The election of any new president leads inexorably to heightened expectations of what he can accomplish, but that is particularly true at a time like this, when Americans are desperate for someone who can stanch job losses, put a floor under house prices, prevent foreclosures and restore value to diminished 401(k) retirement accounts. There is extraordinary pressure on Barack Obama -- from the public, the news media, Congress and even from other world leaders -- to move quickly and decisively "fix" the U.S. economy.

But even for an activist like Obama, there are limits on what he and government can do.

The reason we are in this mess is that Americans, collectively, lived beyond their means for many years, consuming more than they produced and investing more than they saved, thanks to trading partners and foreign investors who were only too happy to lend them lots of money at cheap rates.

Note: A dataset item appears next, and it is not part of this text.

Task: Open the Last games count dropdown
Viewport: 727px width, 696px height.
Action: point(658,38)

Now that the credit bubble has burst and the party is over, Americans will have no choice but to go through a painful adjustment to get things back into balance.

That means that American households will have to spend less and save more, as they are beginning to do. It means that voters will have to decide whether they want to pay higher taxes or reduce the level of benefits or services they demand from government. It means that housing prices will have to fall to levels that make homes affordable to the people who live in them. And it means that companies will have to shrink their operations to reflect that new, lower level of consumer spending.

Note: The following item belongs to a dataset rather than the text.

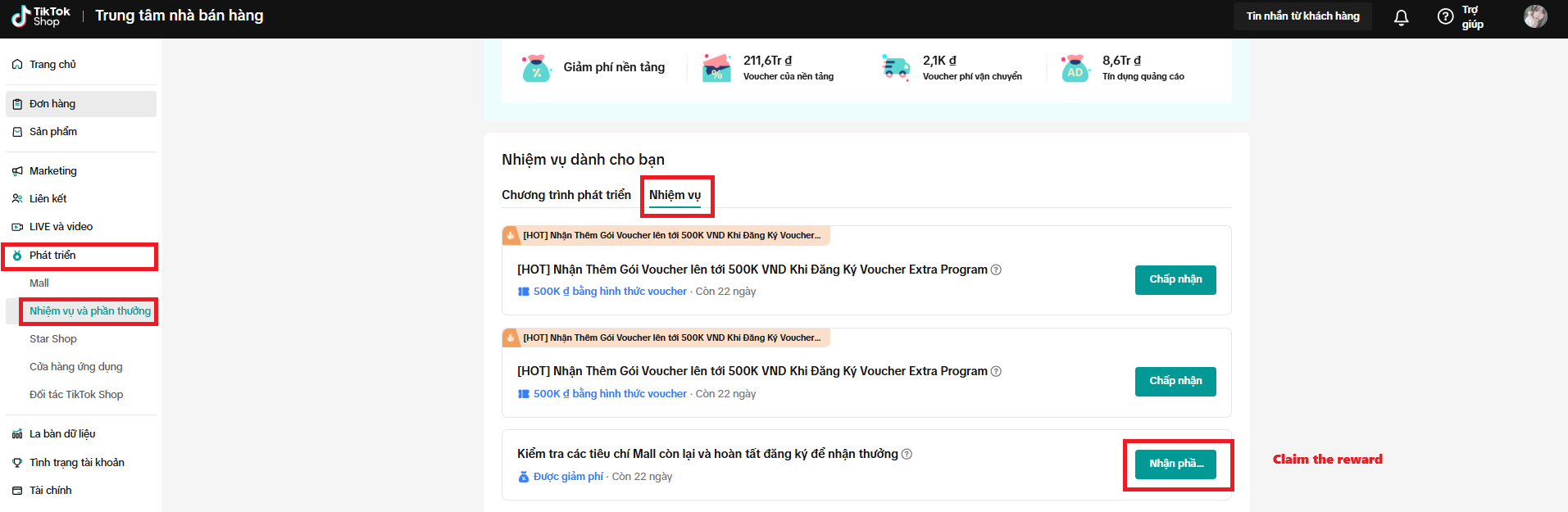
Task: Switch to Chương trình phát triển tab
Action: click(x=566, y=195)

Most economists agree that government now has an urgent role to play in managing that adjustment, preventing markets from spinning out of control and turning what is a necessary recession into a prolonged depression. And most Americans want government to take steps to see that the pain of that adjustment is shared somewhat fairly and equitably, and ensure that the poor and vulnerable are protected.

But as Obama is quickly discovering, there is little consensus on what a fair and equitable adjustment looks like.

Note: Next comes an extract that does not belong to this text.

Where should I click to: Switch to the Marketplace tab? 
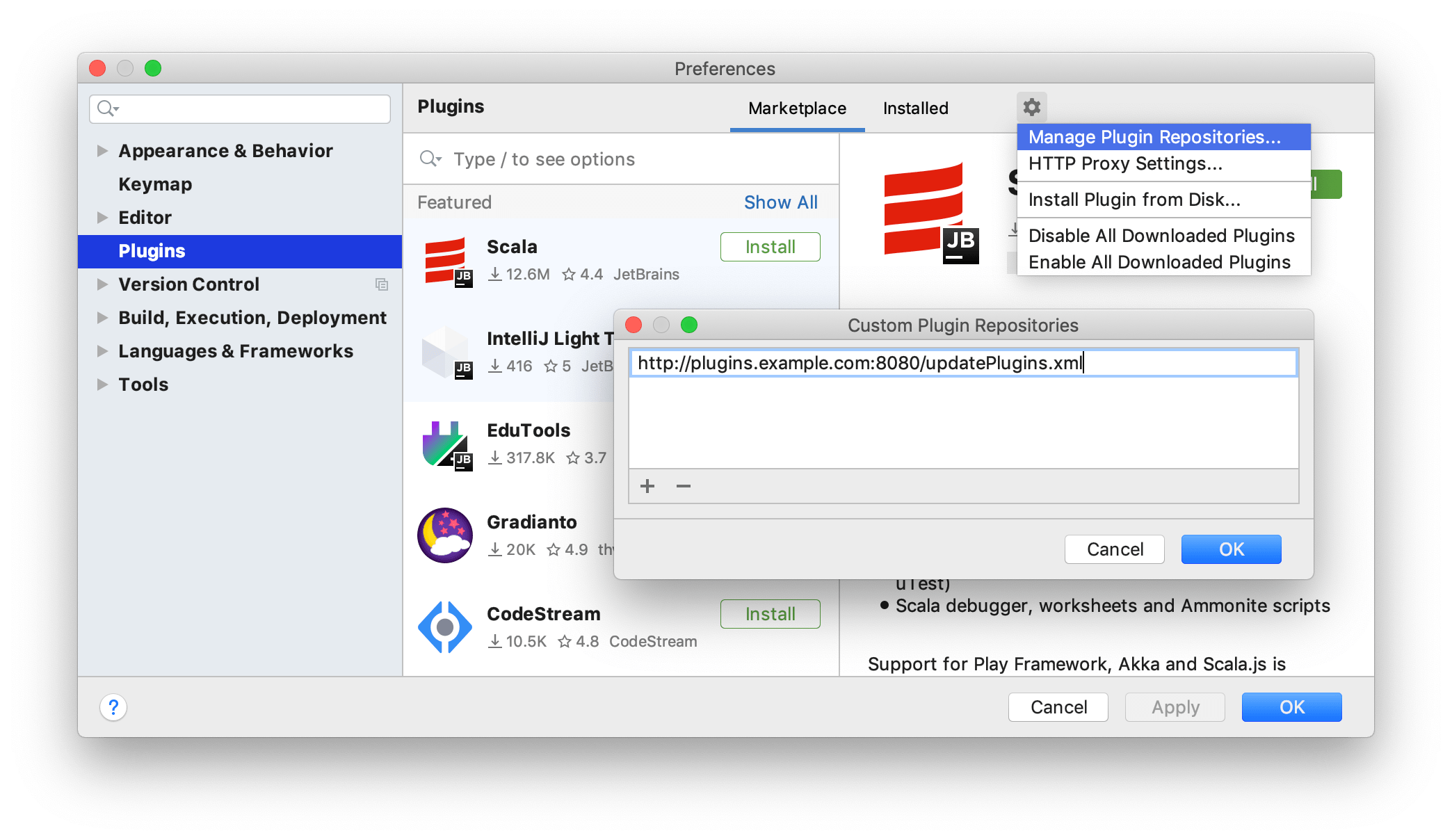click(798, 107)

If government money is used to bail out banks and Wall Street investment firms, on the theory that their failure would cause too much collateral damage to the rest of the economy, it's not hard to make the same case for the strapped Detroit automakers and the millions of industry workers and pensioners who rely on their continued operation.

Moreover, if the government provides money to automakers, should it require that the companies forswear any further layoffs, as some have suggested? Or should the government require that shareholders, creditors, pensioners and active workers make whatever sacrifices are necessary to ensure that the money is repaid and these companies emerge as profitable, competitive and environmentally born-again?

On the other hand, why should the government come to the rescue of autoworkers while doing nothing to protect the jobs of the 9,500 delivery workers whose layoffs were announced this week by Germany's DHL, or the 1,300 employees who are about to be laid off by Nortel, the telecom equipment maker, or the thousands more employees who will lose their jobs at electronics retailer Circuit City, most of whom could only dream of pay and benefit packages like those to which unionized autoworkers still feel entitled?

Stemming the tide of home foreclosures is also a top priority on most agendas, but that hasn't turned out to be as simple as it sounds either. Most people agree that mortgages should be renegotiated and monthly payments reduced to levels households can afford. The disagreement starts over how the financial haircut should be distributed among the original lender and investor, the government and the homeowner.

There is little in Obama's campaign platform, and his oft-stated promise to "restore the middle class," to suggest how he will answer these questions or where he will draw the lines. But it won't be long before he is forced to acknowledge that even the federal government, with its unmatched capacity to borrow and spend huge sums, cannot rescue every important industry, save or replace every job, prevent every foreclosure and restore every budget cut. The sooner he levels with us about those limits and the extent of shared sacrifice that will be necessary, the sooner the new president will be able to establish confidence in his leadership and restore faith in our economic future.